The 2019 edition of report, released in May, expands on last year’s version and outlines the Chinese Network Systems Department, one of two deputy theater command level departments within the Strategic Support Force responsible for information operations.
“The SSF Network Systems Department is responsible for information warfare with a mission set that includes cyberwarfare, technical reconnaissance, electronic warfare, and psychological warfare,” the report read. “By placing these missions under the same organizational umbrella, China seeks to remedy the operational coordination challenges that hindered information sharing under the pre-reform organizational structure.”
A new report released by the Defense Intelligence Agency explains why the Chinese military could target command and control systems before any conflict begins.
As described in previous Pentagon assessments, Chinese military leaders hope to use these so-called non-kinetic weapons in concert with kinetic weapons to push adversaries farther away from its shores and assets.
“In addition to strike, air and missile defense, anti-surface, and anti-submarine capabilities improvements, China is focusing on information, cyber, and space and counterspace operations,” the report said of China’s anti-access/area denial efforts. This concept aims to keep enemies at bay by extending defenses through long range missiles and advanced detection measures, which in turn make it difficult for enemies to penetrate territorial zones.

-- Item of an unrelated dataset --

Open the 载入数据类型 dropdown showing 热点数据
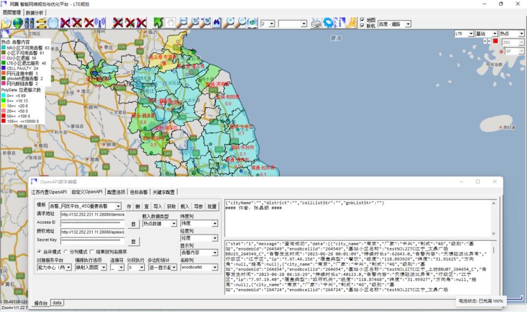 (174, 224)
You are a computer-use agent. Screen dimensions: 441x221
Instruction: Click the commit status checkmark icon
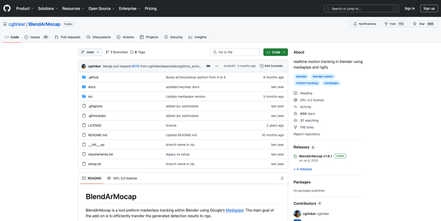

This year’s report includes two subtle changes from last year’s edition regarding China’s cyber activities directed at the Department of Defense.
While last year’s report documents China’s continued targeting of US diplomatic, economic, academic, and defense industrial base sectors to support intelligence collection, the latest edition points out that China’s exfiltration of sensitive military information from the defense industrial base could allow it to gain a military advantage.
In recent years, China has been accused of leading major hacks on defense contractors and the U.S. Navy, leading an internal review by the Navy to assert that both groups are “under cyber siege,” according to the Wall Street Journal.
Additionally, this year’s report points out that taken together, the cyber-enabled campaigns threatened to erode military advantages, a trope often heralded by top leaders.
New strategies and approaches from the US military seek to be more assertive in the defense of US interests from such cyber probes.